In the acknowledgments for his latest novel,
Zoli,
Colum McCann suggests that it is "the novelist's privilege to play the fool, rushing in where others might not tread" (331). And so he does: the novel takes as its subject a
Romani singer and poet, Zoli, who negotiates the tensions among tradition, self-expression, cultural heritage, and activism. Zoli breaks tradition by learning to read, by writing out her poems (a taboo in a culture that values transience and orality over fixedness and documentation) and this conflict is at the heart of McCann's project.
The book, in a similar fashion to McCann's earlier works, updates the genre of the historical novel. Romani culture during the mid- to late-twentieth century is a deftly selected topic for such an update. Allow me to explain. In his seminal definition of historical novels, the Marxist theorist
György Lukács discusses the social and economic contexts that give rise to any given text. He insists that successful historical fiction exhibits an understanding of the "specifically historical," in other words, "the derivation of the individuality of the characters from the historical peculiarity of their age" (19). He points out that historical novels developed in part thanks to the paradigmatic shift that occurred during the revolutionary (and successive) wars of the Enlightenment: hundreds of thousands, perhaps millions, of soldiers from all backgrounds were exposed (suddenly and en masse) to vastly different cultures (think of those French peasants fighting in Egypt, in Russia). This exposure gave rise to a popular ability to comprehend ones own condition as specifically, culturally and economically situated (24). It makes obsolete the intellectual laziness of taking ones own condition for granted. Given his position, Lukács is a staunch supporter of realist historical novels insofar as they expose historical conditions as varied and particular. What I see in McCann is a shift in the notion of what a realist representation of an individual's historical condition might be.
Consider: Zoli is Romani. She is a marginalized member (since she breaks taboos) of a marginalized group, a group that (significantly) wanders. In the context of Lukács' observations, wandering can take on a political significance. In wandering, in maintaining a strictly marginal existence, Zoli achieves a broadened sense of her own historical positionality. The specificity and peculiarity of the spacio-temporal representations McCann makes, then, are never the product of an automatic assumption that his own historical position is the default.

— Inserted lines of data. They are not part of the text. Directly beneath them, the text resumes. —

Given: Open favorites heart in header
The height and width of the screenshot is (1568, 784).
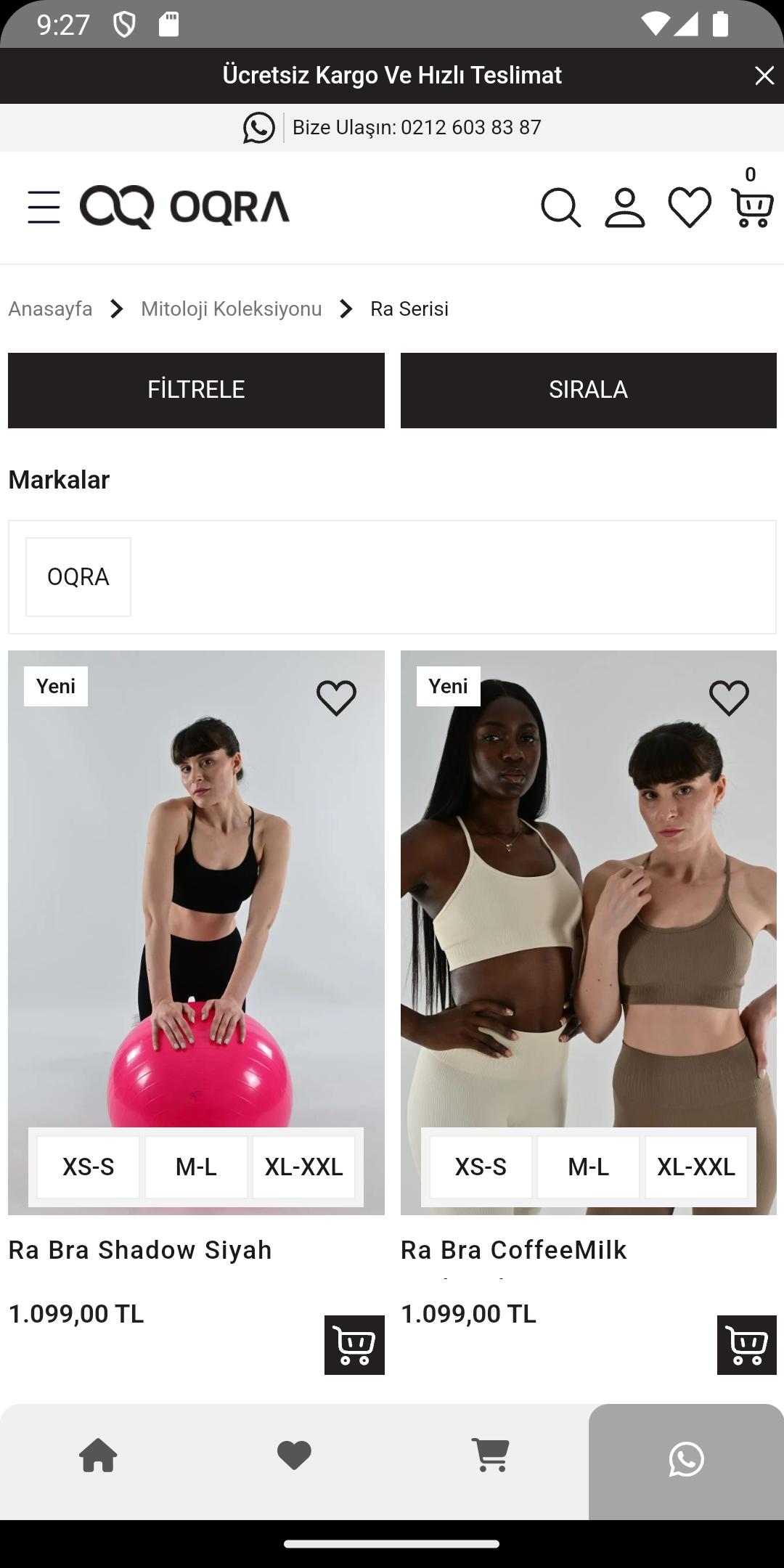Looking at the screenshot, I should pos(690,208).

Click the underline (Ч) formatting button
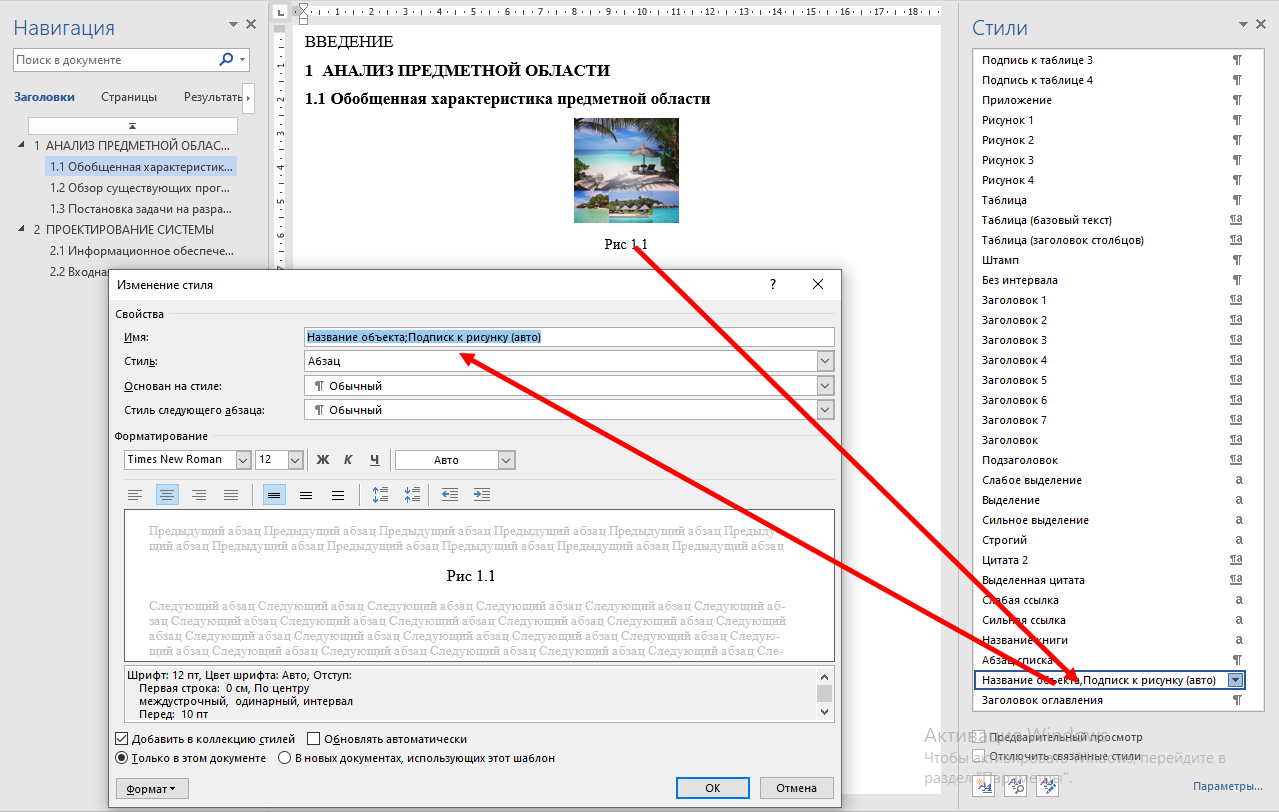click(x=374, y=460)
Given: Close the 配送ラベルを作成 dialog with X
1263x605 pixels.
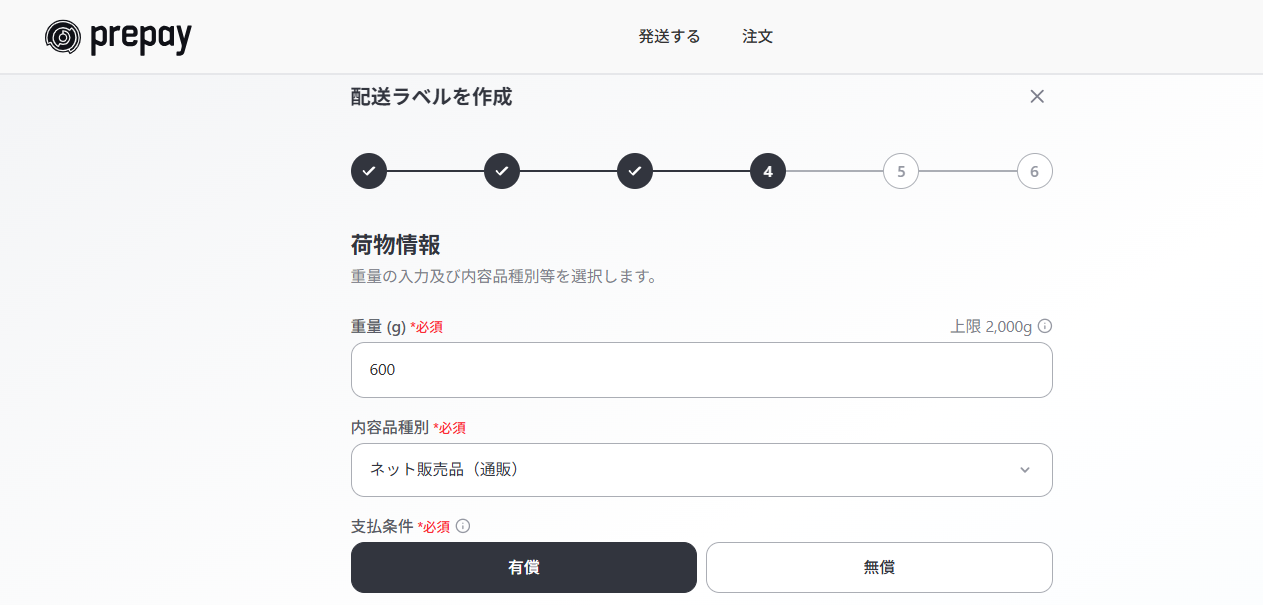Looking at the screenshot, I should coord(1037,96).
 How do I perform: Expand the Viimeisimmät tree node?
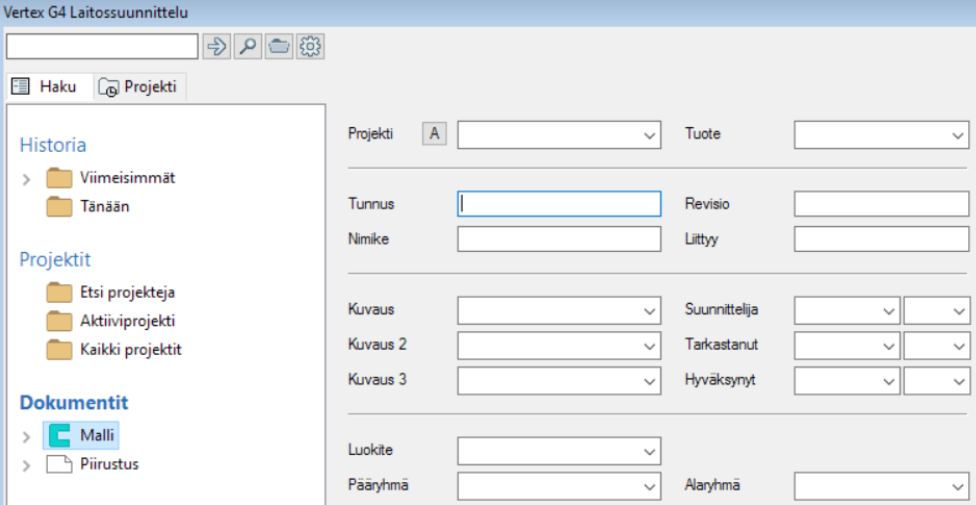27,179
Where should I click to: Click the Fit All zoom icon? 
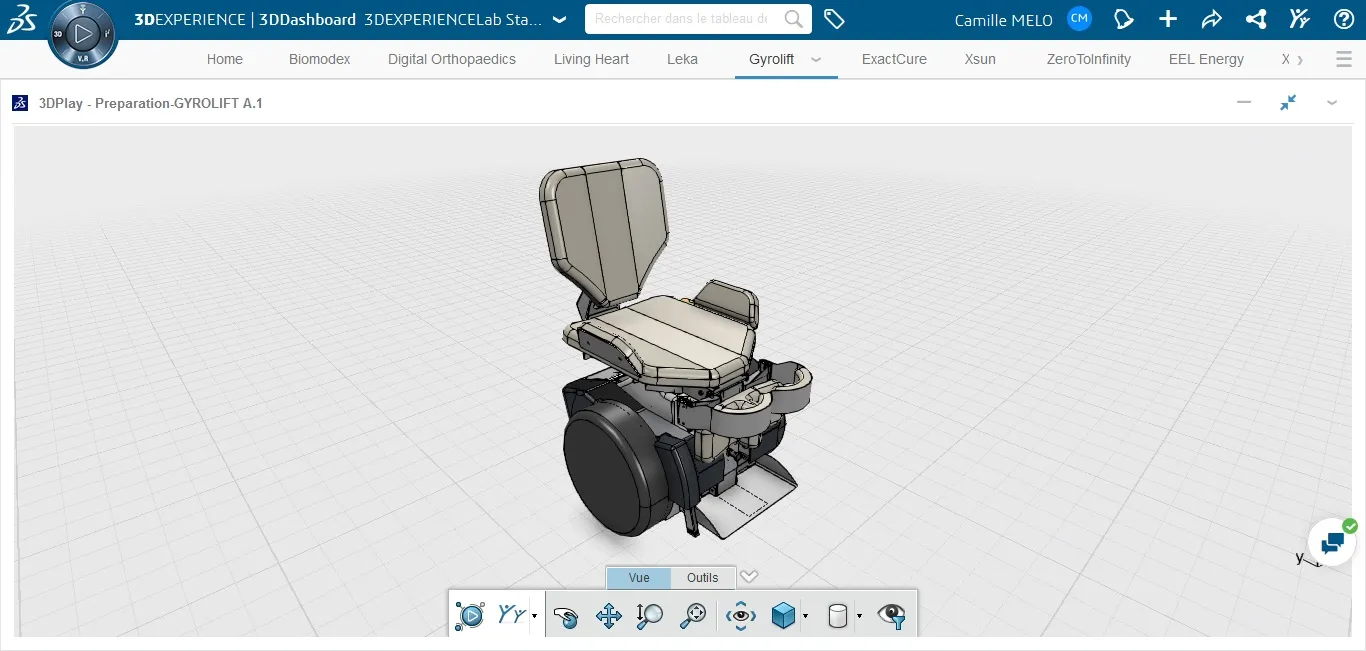694,614
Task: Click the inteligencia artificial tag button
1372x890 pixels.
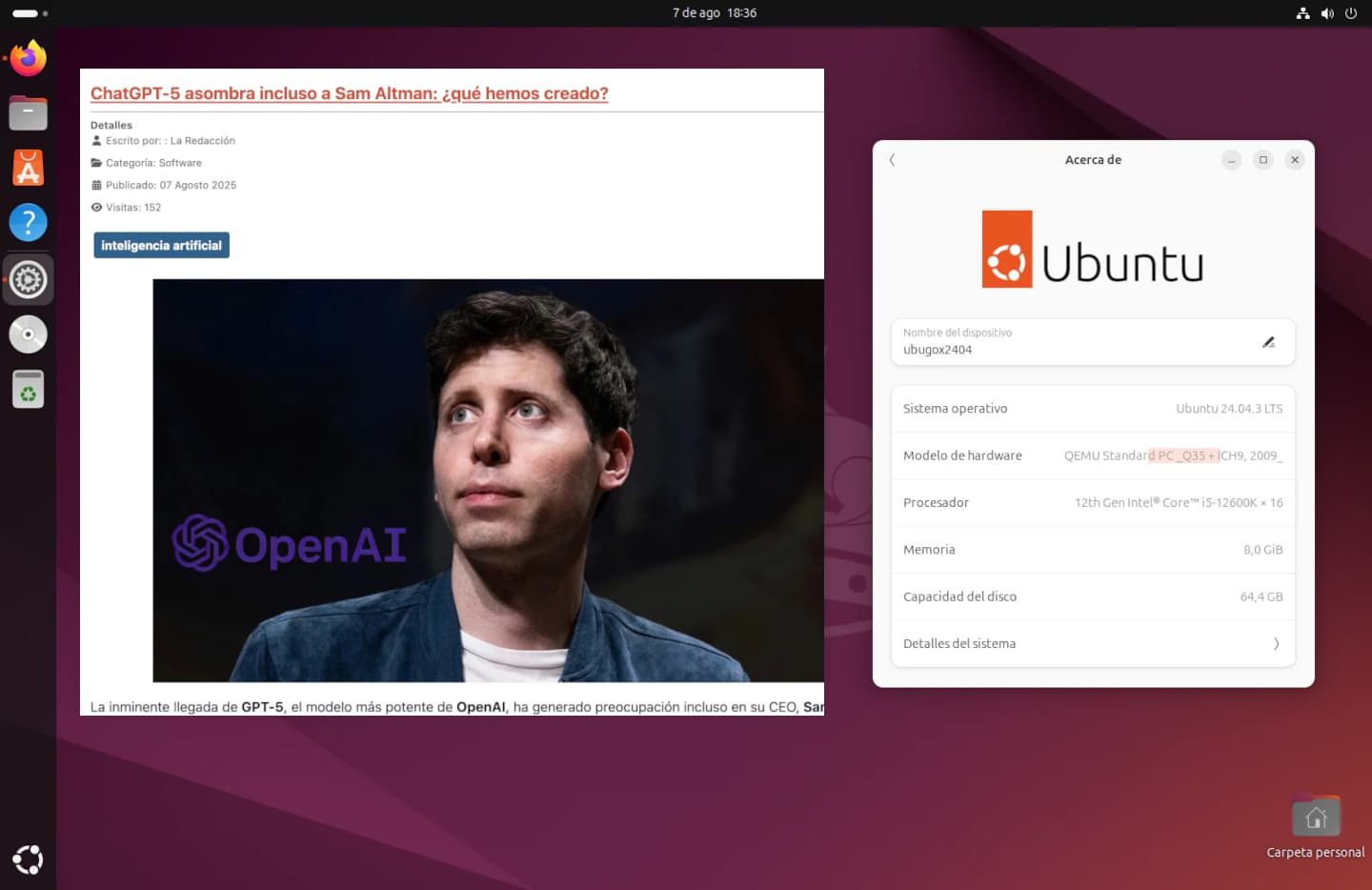Action: (x=161, y=246)
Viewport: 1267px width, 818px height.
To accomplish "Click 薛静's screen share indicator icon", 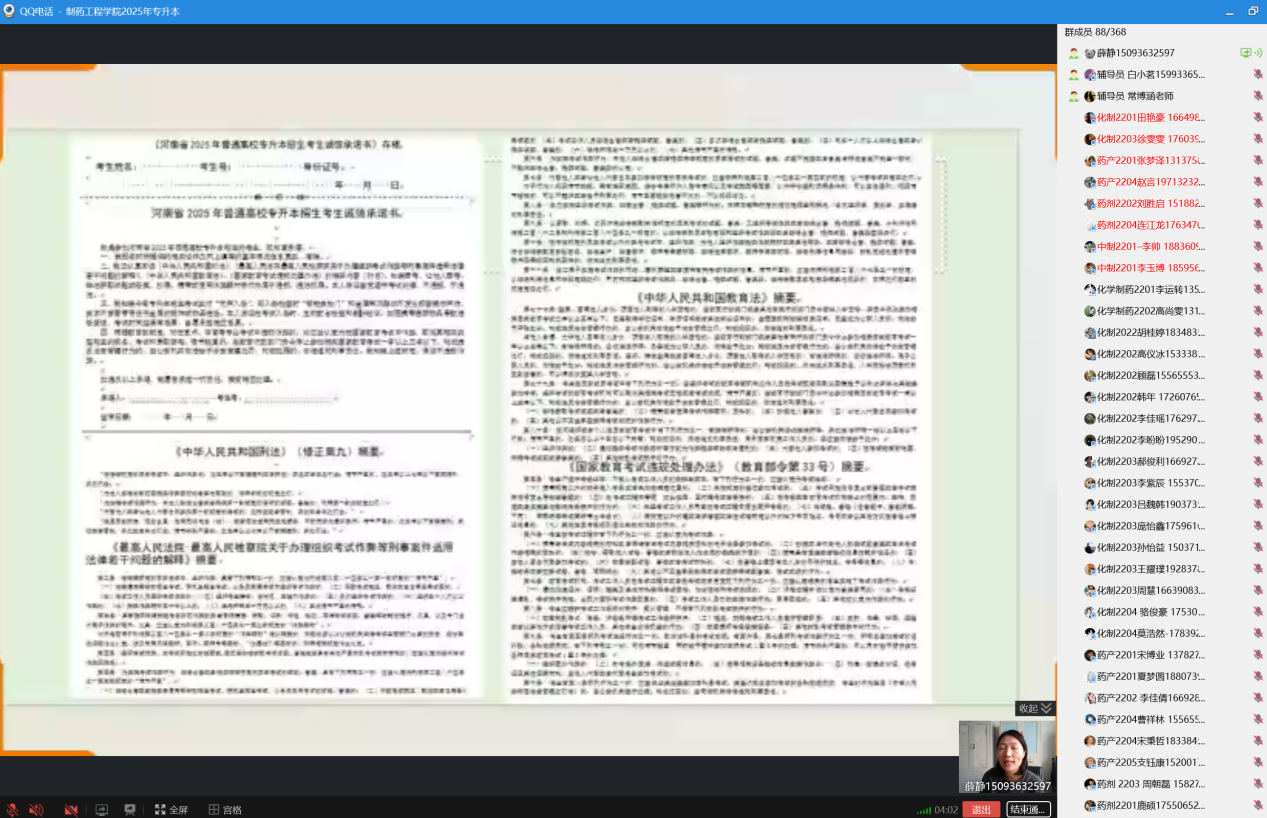I will click(x=1245, y=53).
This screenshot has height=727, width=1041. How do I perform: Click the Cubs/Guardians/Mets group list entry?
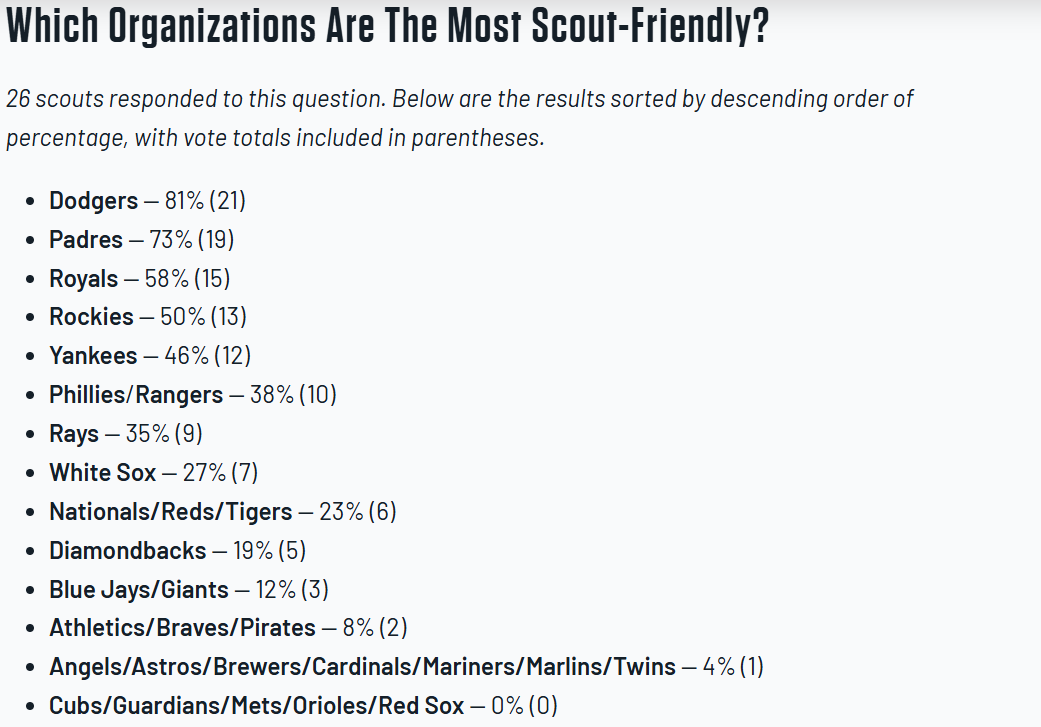click(x=303, y=705)
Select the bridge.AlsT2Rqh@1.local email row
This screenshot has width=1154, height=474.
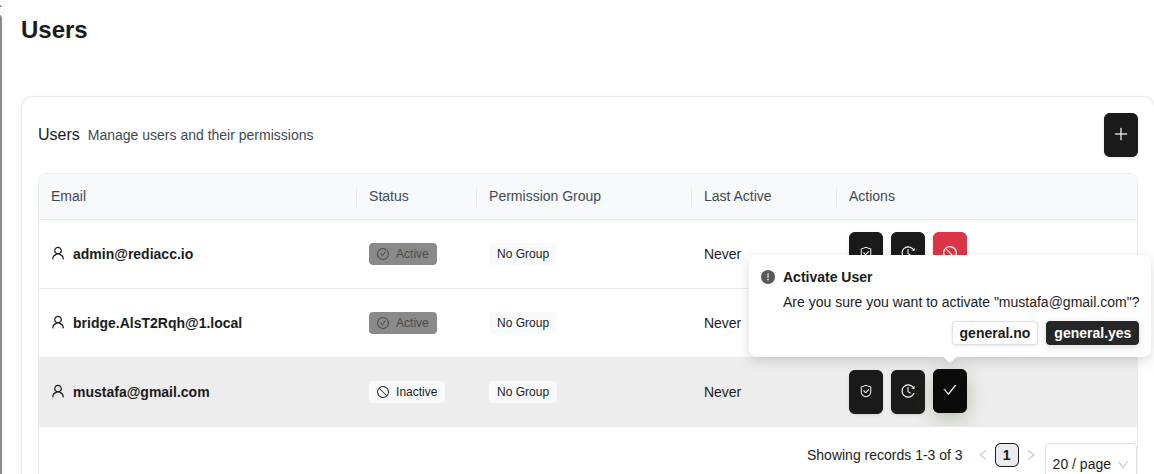point(157,323)
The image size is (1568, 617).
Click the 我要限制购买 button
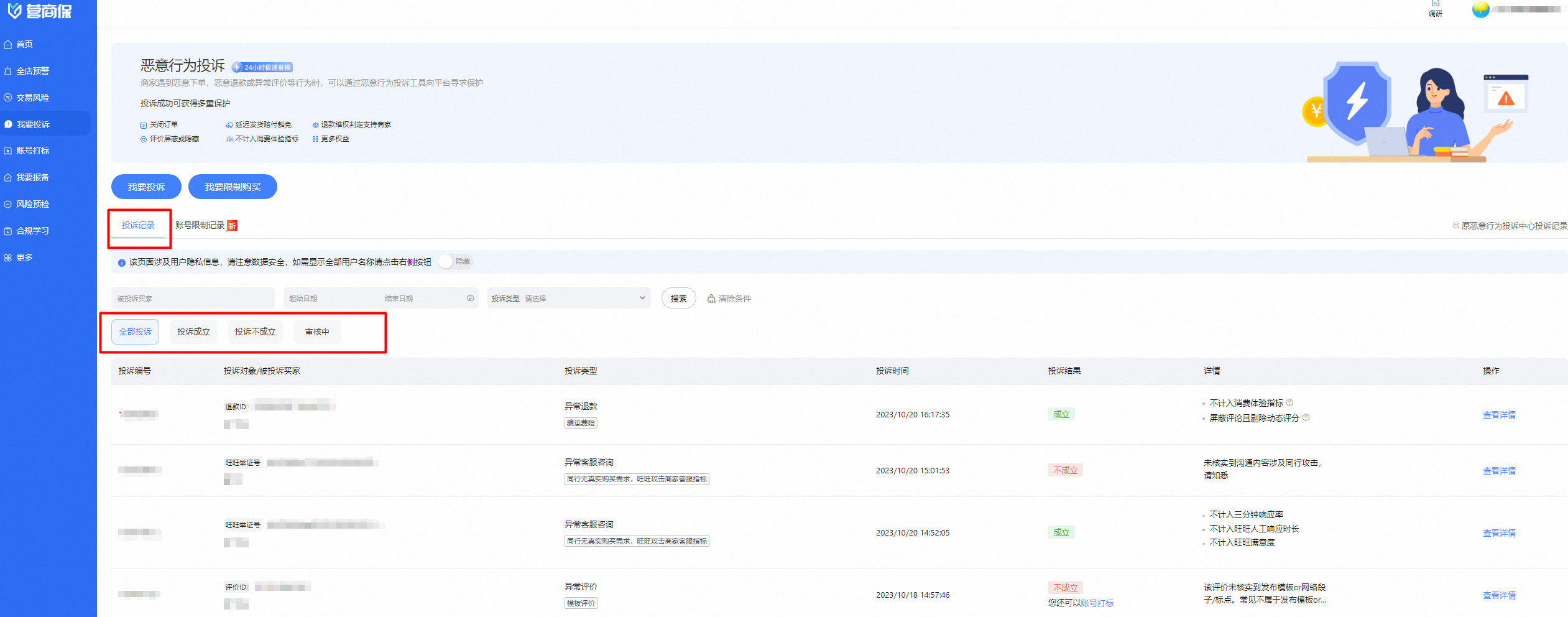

McCann, himself, is a wanderer as well. Born and educated in Ireland, he now teaches and lives in New York. As a practicing (and prolific) writer, he travels to various countries on book tours, which is itself another form of wandering. I also think it's significant that McCann is something of an academic "wanderer." He teaches in the academic nether-world of creative writing. Situated not quite in the realm of the humanities, nor firmly in the world of the Fine Arts (a monicker usually reserved for Visual, Dramatic, and Musical Arts), creative writers are marginalized academics who, often, exist on the edges of fairly insular disciplines.
What I observe in
Zoli (and in other novels by McCann, as well) is a kind of blending of genre: the historical novel meets memoir, prose meets the structural imperative of contemporary epic poetry. This blending, as I see it, demands a certain broadened perspective in the reader; one begins to understand that her expectations for what it is that a historical novel does are themselves historically situated (within academe, within a
canon of endorsed literary endeavors).
• • •
I'm going to stop here, I think. This is, by far, the most scholarly thing I have written since I finished graduate school (in 2006) and, I must say, it took me by surprise as it was flowing from my fingertips. I did not sit down this morning—sun shining on the hardwood floors,
Bon Iver on the record player, omelet ingredients just waiting for me to assemble them (goodness me, I'm hungry!)—intending to write what amounts to a kind of lazy and whimsical, yet academic, essay. And yet, here I am. Old habits die hard.